Ton jupon dépasse…

Si vous avez moins de quarante ans, vous n’avez jamais entendu ces deux phrases. D’abord celle-ci : « Ton jupon dépasse ». Dans ma jeunesse, cette petite phrase, lancée à haute voix, surtout dans un endroit public, était perçue comme une offense, une humiliation! Presque aussi grave était celle-là : « Ta barre est croche ». Ça ne vous dit rien? Je vous explique. Nos bas de nylon avaient une couture à l’arrière, cette couture – la barre – se devait d’être bien droite, et placée au centre du mollet. Les bas ne devaient pas avoir non plus d’échelle. Entendez par là qu’il ne devait pas y avoir d’accroc.

Le code vestimentaire de notre époque était très rigoureux. Si la mode voulait que l’ourlet des jupes soit à deux pouces en bas du genou, c’était deux pouces, pas un, ni trois. Sauf pour l’uniforme du couvent dont la longueur se devait d’être d’au moins quatre pouces en bas du genou. Quant aux bas de nylon, pour les couventines, il n’en était même pas question. On portait des bas de coton beige, « drabe », comme on disait. Avec la robe noire, à manches longues, jupe à plis pressés bien à plat… Cauchemar pour les mères qui devaient fréquemment presser ces fameuses robes. J’ai porté cet uniforme jusqu’à ma sixième ou ma septième année. Ensuite, nous avons changé pour une tunique grise, portée avec un chemisier blanc, à manches longues. Lors des cérémonies, on y ajoutait le « blazer » marine. Cet ensemble était beaucoup plus léger, plus facile d’entretien et surtout vraiment plus moderne. Enfin, on était vêtues comme les autres étudiantes!

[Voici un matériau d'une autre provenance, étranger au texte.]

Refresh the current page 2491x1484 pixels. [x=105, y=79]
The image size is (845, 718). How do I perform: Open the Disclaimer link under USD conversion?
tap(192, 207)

Avant d’aller plus loin, je dois préciser que dès qu’une fillette allait à l’école et même avant, elle devait toujours porter un jupon, en coton ou en tissu plus soyeux, et ce en toute saison. Le jupon empêchait la jupe de coller à l’arrière durant les longues heures de station assise. Il protégeait surtout de la transparence des jupes légères portées durant l’été. Il y avait de très jolis jupons, souvent avec une bordure de dentelle plus ou moins large selon les moyens financiers et le statut social de la famille.

Jadis, la tenue vestimentaire était compliquée. Une jeune fille négligente qui ne vérifiait pas chaque jour l’état de ses bas de nylon, la bordure de son jupon, les multiples bretelles de ses sous-vêtements, et plus que tout, la propreté de tout cet attirail, cette fille voyait sa réputation en danger… voire jusqu’à ne pas trouver à se marier! On disait d’elle que c’était une « Marie-quatre-poches », ou encore qu’elle était habillée « comme la chienne à Jacques ».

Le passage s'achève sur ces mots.